I have been very bad about reading over the past few weeks--please forgive me. I have recently been embroiled in a local squabble and, being conflict-phobic, have been unable to concentrate on anything of any density including the black hole that is Swann's Way until the squabble was resolved. Now that I am no longer perseverating on the stupidity of our local leaders, I have settled down four nights in a row and read. What a treat. It's like getting a brain massage.
I have always been the kind of reader who doesn't crease the spine of a book--no underlining or page folding, a real paperback Nazi. And yet here I am with dozens of dog ears, paragraphs highlighted, exclamation points and astericks in the margins of Swann's Way because I am shocked to see my own personal thoughts descibed so vividly. These are thoughts that I have always chalked up to my own eccentricities, tricks of the mind and body that are mine alone because they can never be truthfully rendered through language, and yet page after page, I am astonished to discover that I am not alone inside my skin, but that my experience is the same as a man who died nearly a hundred years ago who spoke a different language and lived in an entirely different world than mine. There is something that connects us all, isn't there?

— Source data —
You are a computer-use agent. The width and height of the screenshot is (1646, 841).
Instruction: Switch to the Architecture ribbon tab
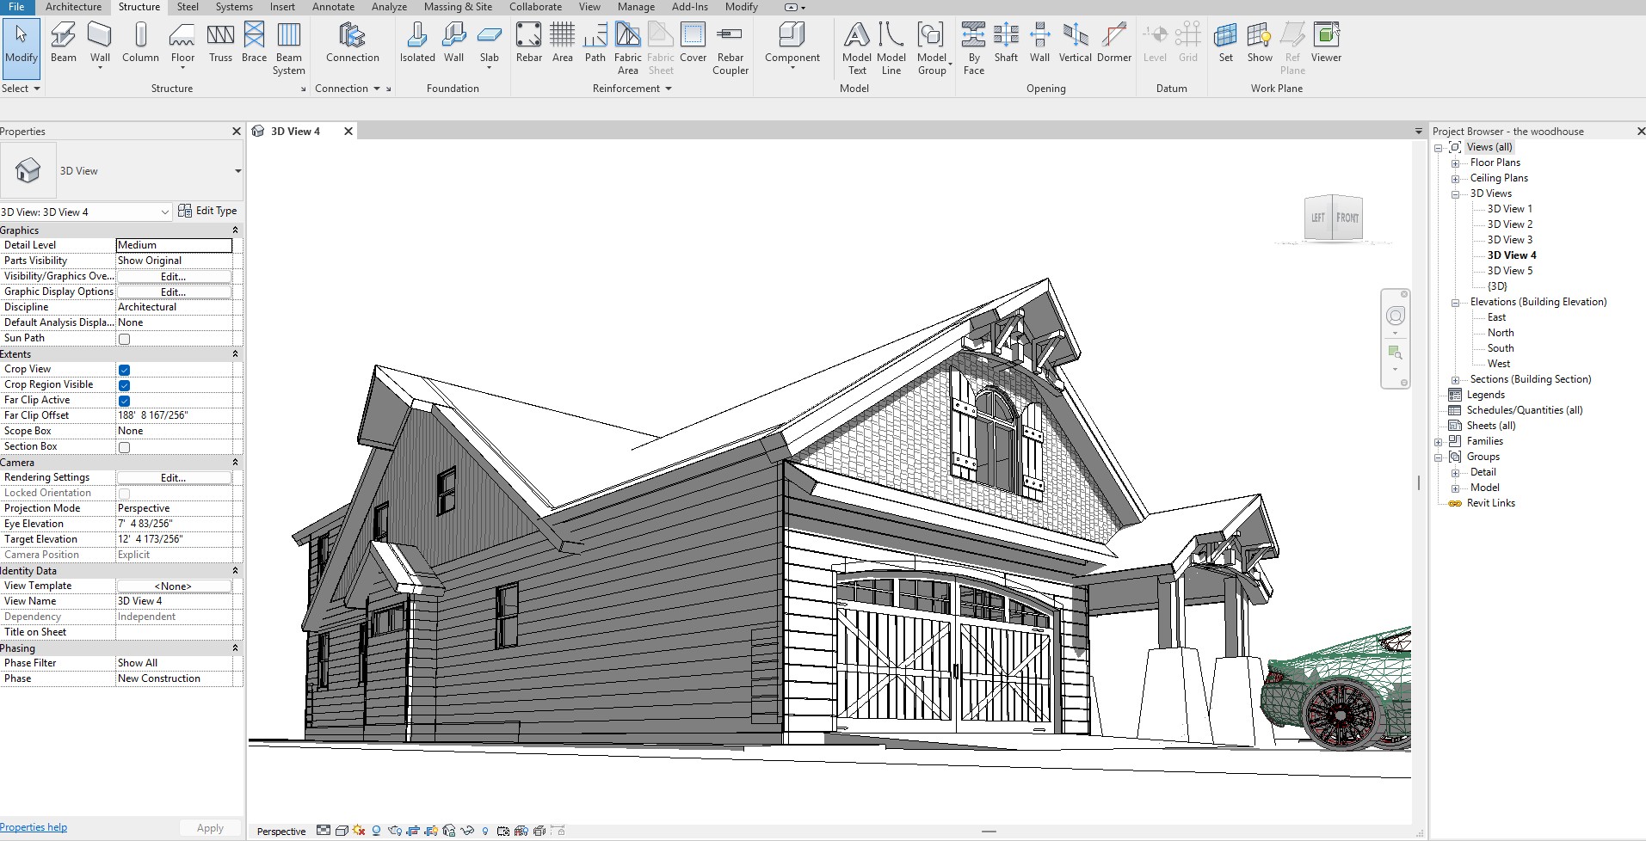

— Jobs —
- a) Write out the passage of the post about reading Swann's Way starting with "I have been" and going on through "a brain massage.".
- b) In the post about reading Swann's Way, how many nights in a row has the writer settled down to read?
- c) Carry on the post about reading Swann's Way from its final sentence.

— Exercise responses —
- a)
I have been very bad about reading over the past few weeks--please forgive me. I have recently been embroiled in a local squabble and, being conflict-phobic, have been unable to concentrate on anything of any density including the black hole that is Swann's Way until the squabble was resolved. Now that I am no longer perseverating on the stupidity of our local leaders, I have settled down four nights in a row and read. What a treat. It's like getting a brain massage.

- b) Four nights in a row.

- c)
Here are a few of my favorites:
"And then my thoughts, too, formed a similar sort of recess, in the depths of which I felt that I could bury myself and remain invisible even while I looked at what went on outside. When I saw an external object, my consciousness that I was seeing it would remain between me and it, surrounding it with a thin spiritual border that prevented me from ever touching the substance directly; for it would somehow evaporate before I could make contact with it, just as an incandescent body that is brought into proximity with something wet never actually touches its moisture, since it is always preceded by a zone of evaporation."
"For even if we have the sensation of being always enveloped in, surrounded by our own soul, still it does not seem a fixed and immovable prison; rather do we seem to be borne away with it, and perpetually struggling to transcend it, to break out into the world, with a perpetual discouragement as we hear endlessly all around us that unvarying sound which is not an echo from without, but the resonance of a vibration from within."
"Sometimes it would even happen that this precocious hour would sound two strokes more than the last; there must have been an hour which I had not heard strike; something that had taken place had not taken place for me; the fascination of my book, a magic potent as the deepest slumber, had deceived my enchanted ears and had obliterated the sound of that golden bell from the azure surface of the enveloping silence."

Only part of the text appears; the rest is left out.